Later in that essay, Dr. King wrote, “Millions of Americans are coming to see that we are fighting an immoral war that costs nearly thirty billion dollars a year, that we are perpetuating racism, that we are tolerating almost forty million poor during an overflowing material abundance. Yet they remain helpless to end the war, to feed the hungry, to make brotherhood a reality…Our moral values and our spiritual confidence sink, even as our material wealth ascends. In these trying circumstances, the black revolution is much more than a struggle for the rights of Negroes. It is forcing America to face all its interrelated flaws – racism, poverty, militarism and materialism.” [3] Does that sound familiar to anyone? Black lives matter.

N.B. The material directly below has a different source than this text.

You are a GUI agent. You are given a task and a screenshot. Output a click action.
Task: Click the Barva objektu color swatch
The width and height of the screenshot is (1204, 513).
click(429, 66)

And where did Dr. King find hope in what appeared to be a most hopeless situation? He found hope in the spirit of dissent that challenged injustice; he called it “the sound of distant thunder increasing in volume with the gathering of storm clouds.” [4] He noted the emerging and re-emerging of courageous movements of social responsibility. He knew the emerging and re-emerging of those courageous movements from Biblical history and from American history. Martin Luther King, Jr. wasn’t perfect –far from it. He was complex and full of contradictions. The more radical he became, the more unpopular he grew with both whites and blacks. And yet his sense of hope was unquenchable and contagious. He was an embodiment of St. Augustine’s definition of hope – the combination of anger at the way things are and the courage to see that they do not remain as they are. His voice continues to challenge us.

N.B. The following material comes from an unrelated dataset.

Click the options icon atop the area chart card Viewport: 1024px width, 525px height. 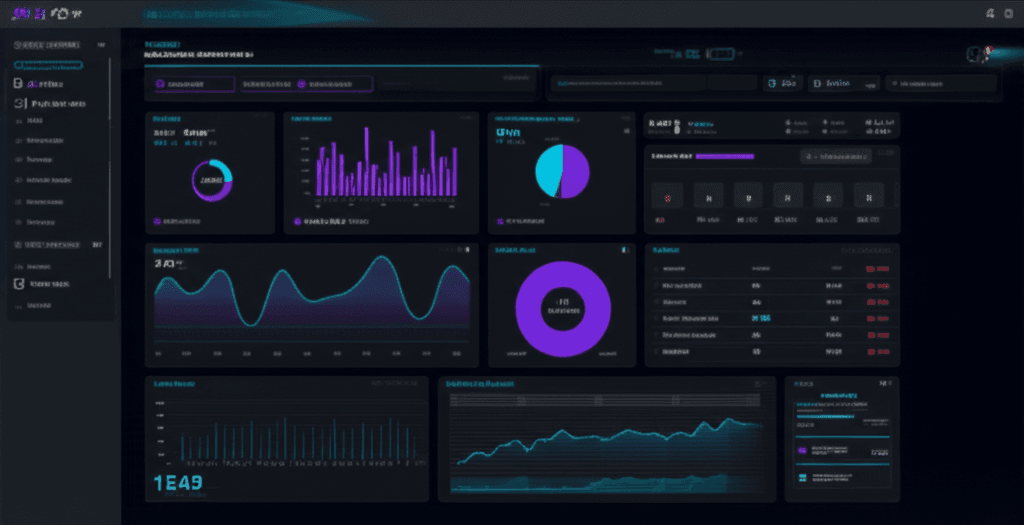point(465,250)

On the other hand, as I have said before, I believe that it’s no coincidence that the same Congress and President [5] that “mandated that Martin Luther King, Jr.’s birthday be a federal holiday…refused to demand the immediate release of Nelson Mandela; refused to protect affirmative action; devastated the Civil Rights Commission; amputated the legs and arms of the Equal Employment Opportunity Commission; cut off necessary support systems for the poor; …polluted the air; destroyed jobs;” [6] and so forth. The great preacher, Charles Adams explains that it’s no coincidence because: “The easiest way to get rid of Martin Luther King, Jr. is to worship him. To honor him with a holiday that he never would have wanted. To celebrate his birth and his death, without committing ourselves to his vision and his love. It is easier to praise a dead hero than to recognize and follow a living prophet. The best way to dismiss any challenge is to exalt and adore the empirical source through which the challenge has come.” [7] That is not so different from what happens with Jesus.

I have a few more questions for you. I don’t imagine that any of us can answer all of them, but perhaps one or two will stick with you to challenge and inspire you. What do we know from our experience about recommitting to dissent against injustice wherever we find it? Of getting our hands dirty, in order to participate in spreading the abundance of God’s realm? What do we know of risking contamination for the love of God? What do we know of being pressed to action, of being vessels of God’s grace, in areas that, at first glance, do not seem like our concern or for which we are not ready? What do we know about anger and courage? What do we know about demonstrations of vision and compassion? What gifts have we used and what gifts can we test for their God-given ability to improve the world around us? What testament of generosity and hope will we make? Pray that we will be filled, changed and drawn out in abundance by the grace of God!